— begin —

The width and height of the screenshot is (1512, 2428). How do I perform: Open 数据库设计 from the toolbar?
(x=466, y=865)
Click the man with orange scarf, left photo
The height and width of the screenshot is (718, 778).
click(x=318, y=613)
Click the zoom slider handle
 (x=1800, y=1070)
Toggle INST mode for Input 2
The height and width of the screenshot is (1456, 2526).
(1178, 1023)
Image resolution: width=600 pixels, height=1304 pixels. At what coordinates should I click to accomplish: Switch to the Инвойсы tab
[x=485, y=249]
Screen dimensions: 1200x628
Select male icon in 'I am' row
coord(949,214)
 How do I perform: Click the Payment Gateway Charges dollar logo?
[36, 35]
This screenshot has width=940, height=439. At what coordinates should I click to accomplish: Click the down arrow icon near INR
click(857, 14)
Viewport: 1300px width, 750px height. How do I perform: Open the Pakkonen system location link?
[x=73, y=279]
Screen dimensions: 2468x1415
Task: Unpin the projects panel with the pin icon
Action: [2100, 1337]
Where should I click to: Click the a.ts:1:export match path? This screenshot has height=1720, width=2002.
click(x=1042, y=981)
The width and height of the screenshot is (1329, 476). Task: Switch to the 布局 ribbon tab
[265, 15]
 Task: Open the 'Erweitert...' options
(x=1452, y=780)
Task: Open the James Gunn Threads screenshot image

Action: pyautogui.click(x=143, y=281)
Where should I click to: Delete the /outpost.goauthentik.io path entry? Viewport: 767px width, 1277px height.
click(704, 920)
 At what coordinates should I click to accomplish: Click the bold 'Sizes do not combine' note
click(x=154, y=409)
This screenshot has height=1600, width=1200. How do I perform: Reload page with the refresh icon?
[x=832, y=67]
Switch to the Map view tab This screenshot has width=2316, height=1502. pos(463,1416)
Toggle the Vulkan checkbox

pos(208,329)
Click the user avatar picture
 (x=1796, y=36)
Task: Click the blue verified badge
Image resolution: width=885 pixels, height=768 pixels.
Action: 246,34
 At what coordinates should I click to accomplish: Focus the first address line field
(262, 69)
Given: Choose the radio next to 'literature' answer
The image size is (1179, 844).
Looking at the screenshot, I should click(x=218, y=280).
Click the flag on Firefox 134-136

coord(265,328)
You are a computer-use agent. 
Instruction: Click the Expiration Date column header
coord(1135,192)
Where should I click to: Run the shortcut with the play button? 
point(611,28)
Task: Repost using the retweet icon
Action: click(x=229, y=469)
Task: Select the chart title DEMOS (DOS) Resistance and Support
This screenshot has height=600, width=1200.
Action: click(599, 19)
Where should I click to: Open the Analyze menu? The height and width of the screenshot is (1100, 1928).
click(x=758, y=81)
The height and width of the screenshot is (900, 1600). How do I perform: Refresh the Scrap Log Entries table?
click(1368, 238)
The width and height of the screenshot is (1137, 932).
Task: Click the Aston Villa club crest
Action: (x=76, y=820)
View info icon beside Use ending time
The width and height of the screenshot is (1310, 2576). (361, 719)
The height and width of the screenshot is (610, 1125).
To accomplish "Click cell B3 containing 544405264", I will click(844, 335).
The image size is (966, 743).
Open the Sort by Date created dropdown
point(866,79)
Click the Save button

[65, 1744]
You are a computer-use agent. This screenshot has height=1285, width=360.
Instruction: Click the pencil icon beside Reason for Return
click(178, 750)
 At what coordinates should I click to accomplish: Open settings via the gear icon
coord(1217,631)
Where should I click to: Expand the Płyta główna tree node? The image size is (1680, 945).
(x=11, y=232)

— end —

Job:
Rescale the data beginning at the line that contains "Task: Open the James" and stopping after the line that contains "Action: 246,34". Give all those lines again, requests included, with every click coordinate in the answers multiplied by 0.25 and rounded to a whole number, halves rounded up.

Solution for this problem:
Task: Open the James Gunn Threads screenshot image

Action: pyautogui.click(x=36, y=70)
Where should I click to: Delete the /outpost.goauthentik.io path entry? Viewport: 767px width, 1277px height.
click(176, 230)
 At what coordinates should I click to accomplish: Click the bold 'Sizes do not combine' note
click(x=39, y=102)
This screenshot has height=1600, width=1200. How do I perform: Reload page with the refresh icon?
[x=208, y=17]
Switch to the Map view tab This screenshot has width=2316, height=1502. pos(116,354)
Toggle the Vulkan checkbox

pos(52,82)
Click the user avatar picture
 (x=449, y=9)
Task: Click the blue verified badge
Image resolution: width=885 pixels, height=768 pixels.
Action: 62,9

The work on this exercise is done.